#### Records shown
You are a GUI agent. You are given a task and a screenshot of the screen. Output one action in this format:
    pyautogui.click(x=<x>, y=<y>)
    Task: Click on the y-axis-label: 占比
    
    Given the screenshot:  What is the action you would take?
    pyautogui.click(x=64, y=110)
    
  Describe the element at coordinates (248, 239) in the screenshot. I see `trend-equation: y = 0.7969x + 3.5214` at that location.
########
> **Your objective**: Rewrite all the records above, substituting "screen assistant" for "GUI agent" and leaving everything else unchanged.

> **Expected output**:
You are a screen assistant. You are given a task and a screenshot of the screen. Output one action in this format:
    pyautogui.click(x=<x>, y=<y>)
    Task: Click on the y-axis-label: 占比
    
    Given the screenshot:  What is the action you would take?
    pyautogui.click(x=64, y=110)
    
  Describe the element at coordinates (248, 239) in the screenshot. I see `trend-equation: y = 0.7969x + 3.5214` at that location.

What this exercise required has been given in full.